Successive amendments to the capital allowance legislation over recent years have created opportunities to make claims in relation to historic property purchases but have also introduced more onerous requirements in terms of record keeping and the way in which tax computations are presented to HMRC.
Capital Allowances Act 2001 entitles a purchaser to claim tax relief in respect of the proportion of the expenditure that relates to eligible assets – known collectively as fixed 'plant and machinery'.

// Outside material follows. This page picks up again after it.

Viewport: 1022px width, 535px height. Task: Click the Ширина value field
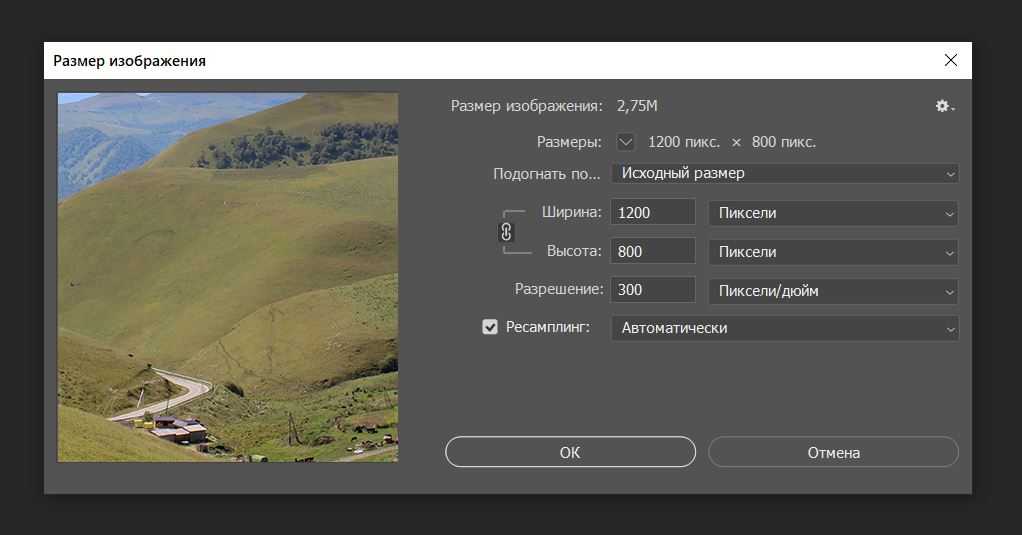653,213
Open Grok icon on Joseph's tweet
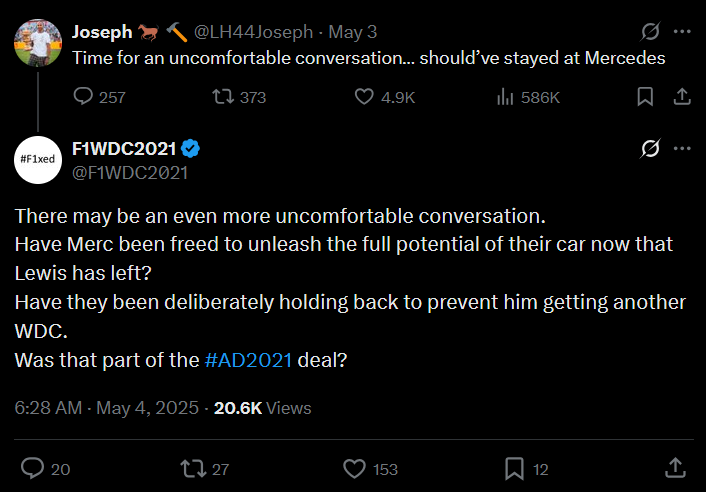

Plant and machinery is allocated to the 'main pool' and attracts writing down allowances (WDAs) at 18% per year on a reducing balance basis. A 'special rate pool' is created for integral features and thermal insulation added to existing buildings, which attract WDAs at 8% per year – also on reducing balance basis.
It's up to you to claim
Capital allowances are not given automatically, the taxpayer must claim the annual WDAs within their tax computation to reduce their taxable profits and ultimately the tax due.
Making a claim is sometimes seen as being of little value; perceived as risky or too complicated; and a common misconception is that claiming reduces the capital gains tax base cost – potentially creating future issues – which is not the case, where properties are sold on for a profit.
The full force of these changes had an impact on all property sales from April 2014. It was no longer acceptable to keep the sale contract silent on capital allowances. Although the amount of the election is open to negotiation, it is typically in the seller’s interest to apportion a nominal amount, say £2, to fixtures, being £1 to those in the 'main pool' and £1 to the fixtures in the 'special rate pool'.
The buyer, on the other hand, is likely to want to negotiate a figure as close to the tax written down value or even the full quantum of qualifying expenditure as possible. As a result, the election figure is often influenced by the parties’ respective tax positions and commercial objectives.
An HMRC opportunity
One of the opportunities around HMRC section 198 elections is that, for properties held since before the introduction of integral features (April 2008), purchasers may still be able to claim capital allowances over and above the election figure in respect of assets that did not previously qualify.
It is important to take timely advice on this issue and not only if you are looking at buying or selling a practice. Speak to your accountant to ensure that your claims have been optimised.